It was a match-up that could have happened, but did not.
Months before the deadline for filing of certificates of candidacy, there was a lot of speculation about a match-up between Rodrigo Duterte and Ferdinand Marcos Jr. That might have been a viable alliance, combining Duterte’s clout among Mindanao voters with Marcos’ revived “Solid North.”
The match-up did not happen, as we know. Duterte dilly-dallied and eventually failed to file his certificate of candidacy for the presidency. Bongbong Marcos, adrift for a while, eventually hitched his vice-presidential candidacy with the rather flighty presidential bid of Miriam Defensor Santiago.
Marcos, field reports tell us, worked assiduously but quietly on establishing a strong grassroots network to support a national bid. As a result, he is now generally considered a strong contender for the second-highest post in the land.
We do not see the same sort of effort at constituency building on the Santiago camp. Sen. Miriam Santiago said she will campaign from home using social media.
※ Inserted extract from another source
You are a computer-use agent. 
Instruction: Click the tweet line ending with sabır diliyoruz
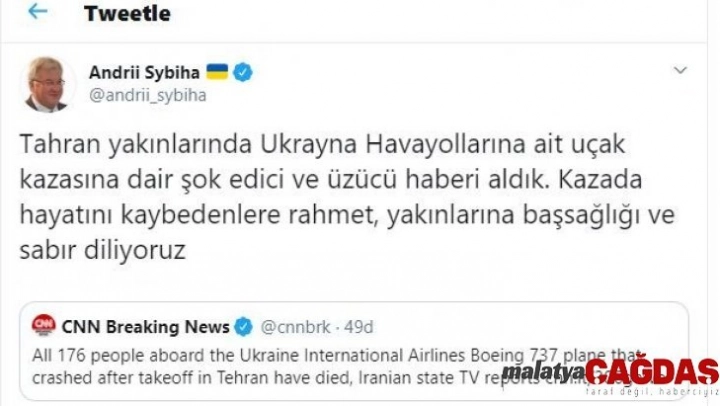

Although that might be a workable strategy to adopt, it is untested.
The Santiago-Marcos partnership is, to put it lightly, a strange one. They have yet to appear in a public event together. No caucus of forces has been reported. No convergence of political resources is detected. Of course, the consolidated program of government is expected.
This is a marriage of convenience, of course. But it looks worse than a loveless marriage.
Since last week, however, strange sounds have emanated from the Duterte camp. It seems the mayor is now willing to take a shot at the presidency. He professes disappointment over the SET ruling on the disqualification case against Sen. Grace Poe and uses that as an excuse to revive a presidential bid he himself declared to be dead and buried.
There are some impediments to hurdle, however.
Beyond the prescribed period for filing certificates of candidacy, the only way Duterte may rejoin the presidential race is as substitute candidate for a party-mate. The PDP-Laban prepared for such an eventuality. The party fielded barangay captain Martin Dino as its presidential bet, although there appears to be some irregularity in the certificate he filed.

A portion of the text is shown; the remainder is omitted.